Bovine anaplasmosis caused by Anaplasma marginale is a disease responsible for serious animal health problems and great economic losses all over the world. Thereby, the identification of A. marginale isolates from various bioclimatic areas in each country, the phylogeographic analysis of these isolates based on the most informative markers, and the evaluation of the most promising candidate antigens are crucial steps in developing effective vaccines against a wide range of A. marginale strains. In order to contribute to this challenge, a total of 791 bovine samples from various bioclimatic areas of Tunisia were tested for the occurrence of A. marginale DNA through msp4 gene fragment amplification. Phylogeographic analysis was performed by using lipA and sucB gene analyses, and the genetic relationship with previously characterized A. marginale isolates and strains was analyzed by applying similarity comparison and phylogenetic analysis.

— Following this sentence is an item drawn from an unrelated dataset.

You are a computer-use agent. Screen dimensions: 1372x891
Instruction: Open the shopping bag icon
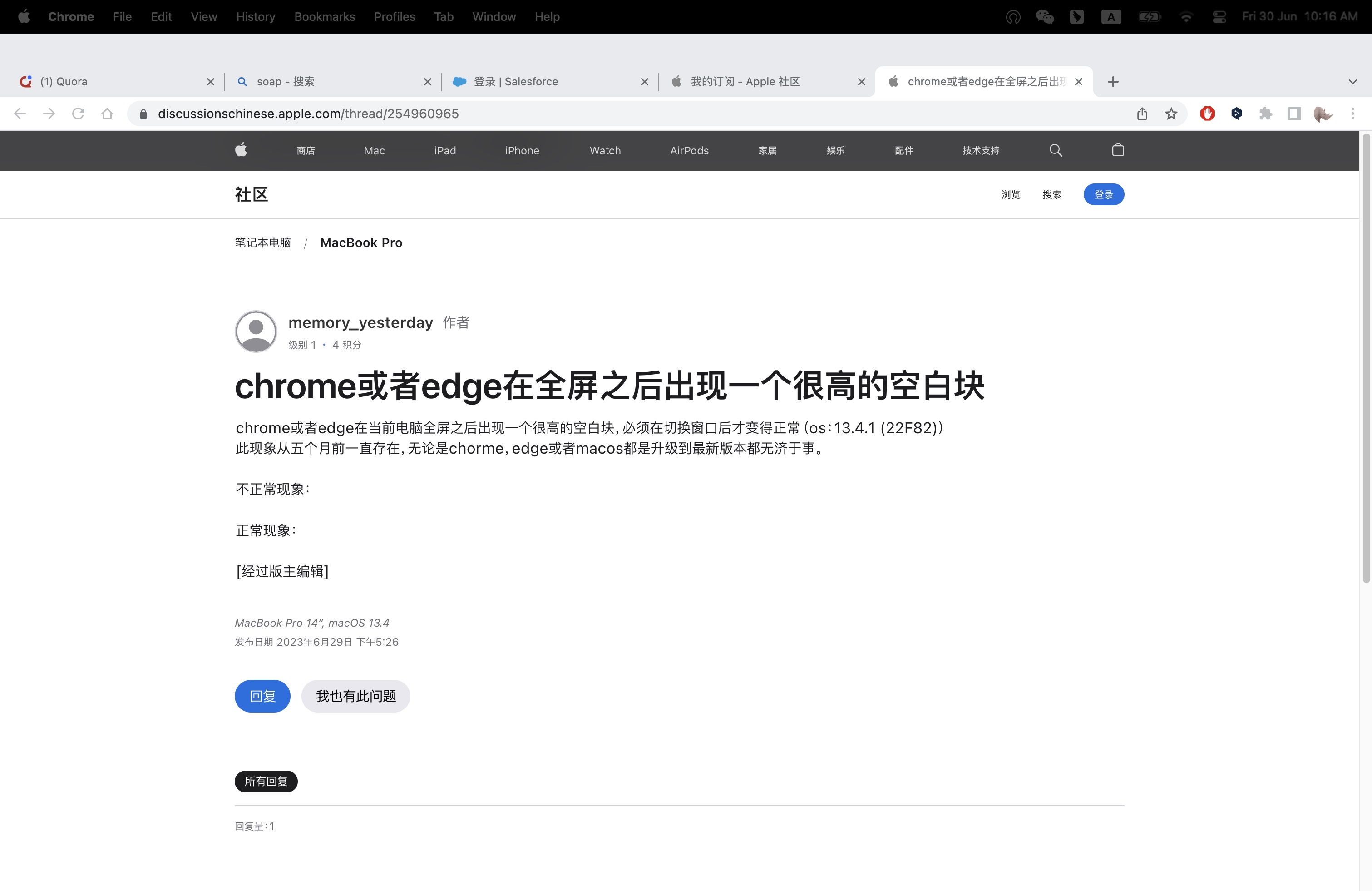[x=1117, y=150]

To evaluate the conservation of OmpA protein vaccine candidate, almost complete ompA nucleotide sequences were also obtained from Tunisian isolates, and various bioinformatics software were used in order to analyze the physicochemical properties and the secondary and tertiary structures of their deduced proteins and to predict their immunodominant epitopes of B and T cells. A. marginale DNA was detected in 19 bovine samples (2.4%). Risk factor analysis shows that cattle derived from subhumid bioclimatic area were more infected than those that originated from other areas. The analysis of lipA phylogeographic marker indicated a higher diversity of Tunisian A. marginale isolates compared with other available worldwide isolates and strains. Molecular, phylogenetic, and immuno-informatics analyses of the vaccine candidate OmpA protein demonstrated that this antigen and its predicted immunodominant epitopes of B and T cells appear to be highly conserved between Tunisian isolates and compared with isolates from other countries, suggesting that the minimal intraspecific modifications will not affect the potential cross-protective capacity of humoral and cell-mediated immune responses against multiple A. marginale worldwide strains.